▸ Task to complete
Make an exact copy of the records, and keep the pictures out of it.

▸ Provided entries
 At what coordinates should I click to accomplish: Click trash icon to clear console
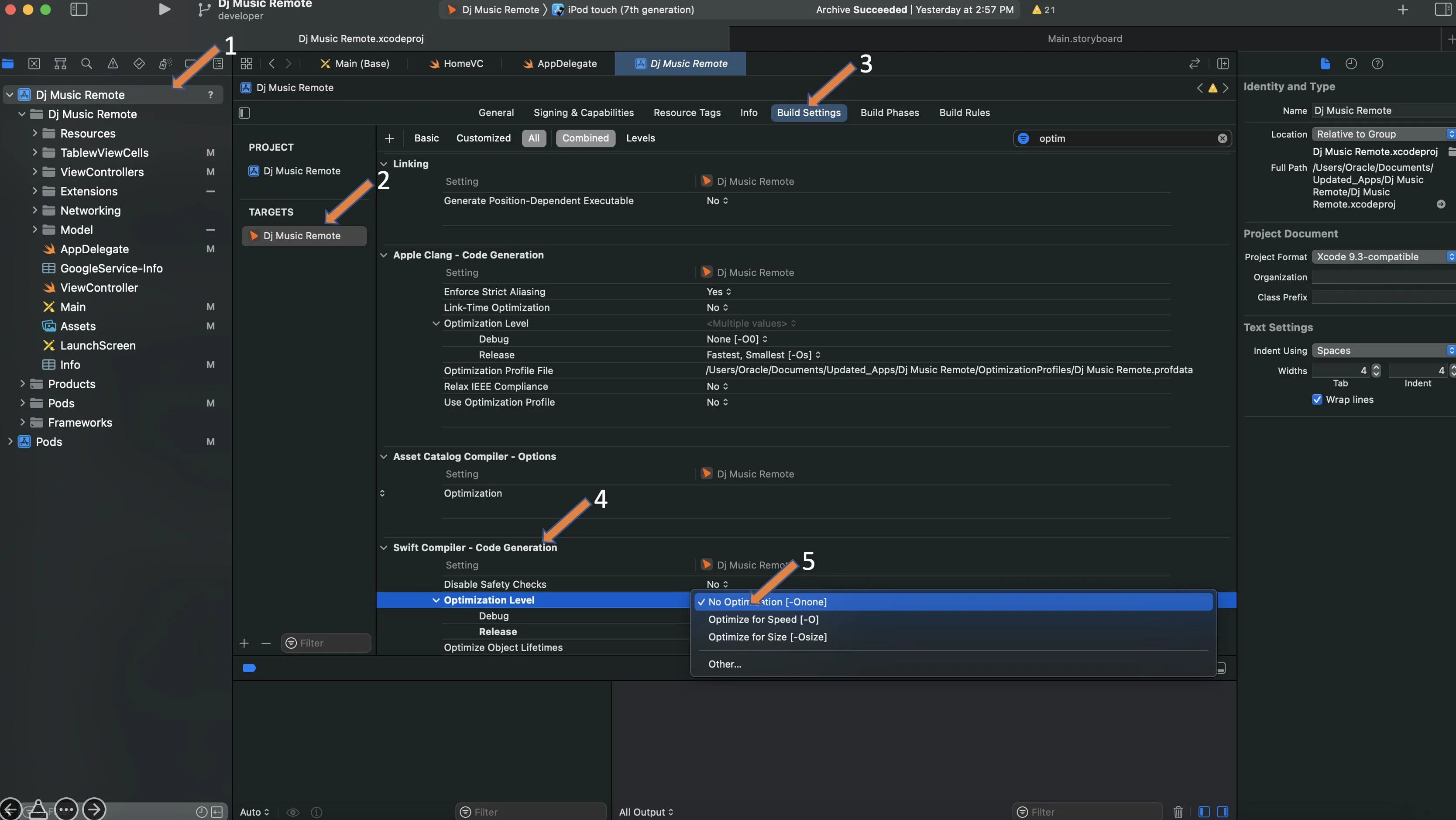(x=1178, y=812)
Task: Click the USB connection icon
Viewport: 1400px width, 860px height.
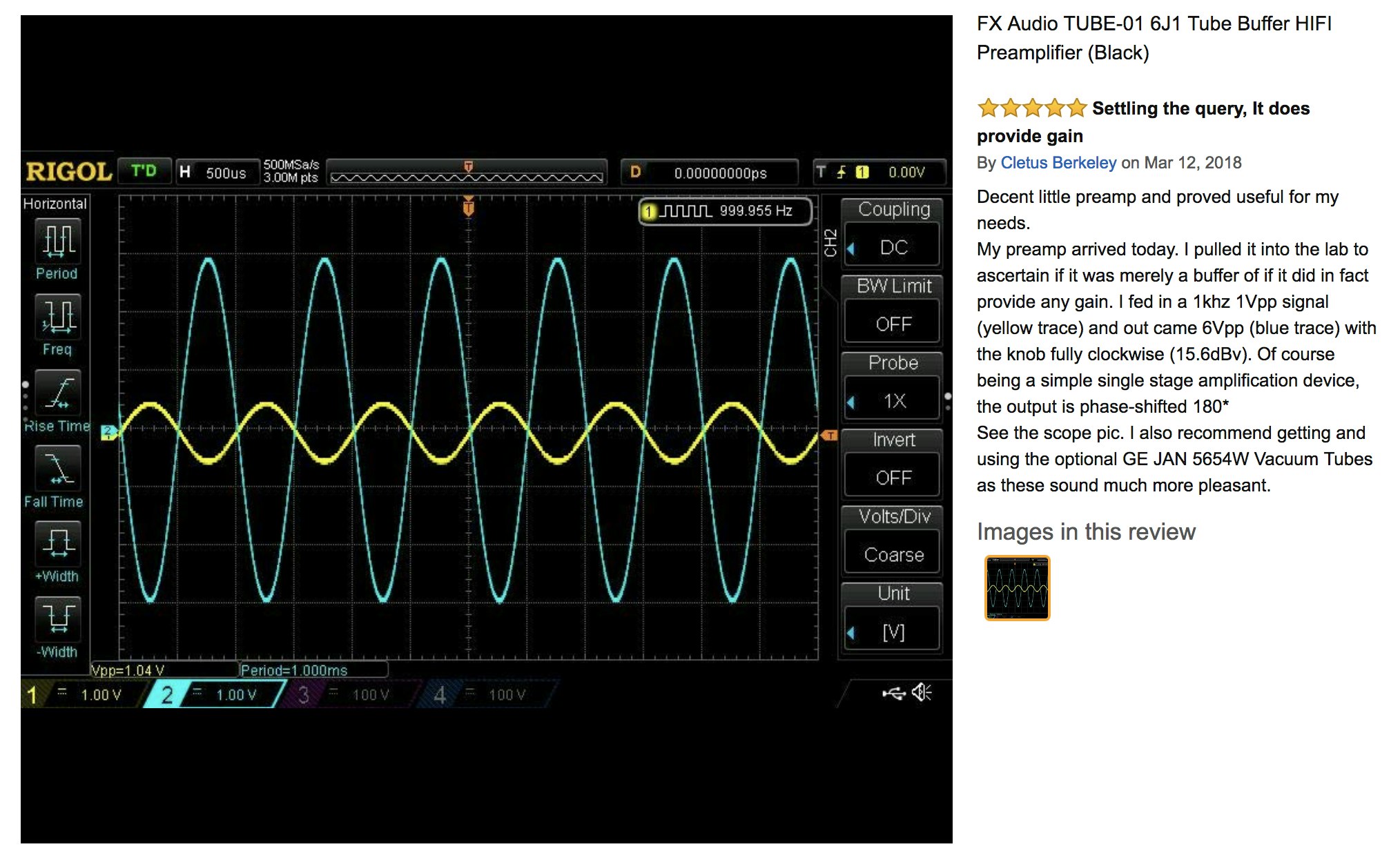Action: pyautogui.click(x=894, y=693)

▸ Answer to this exercise
 At what coordinates should I click to accomplish: Click trash icon to clear console
(x=1178, y=812)
Task: Click the USB connection icon
Viewport: 1400px width, 860px height.
Action: pyautogui.click(x=894, y=693)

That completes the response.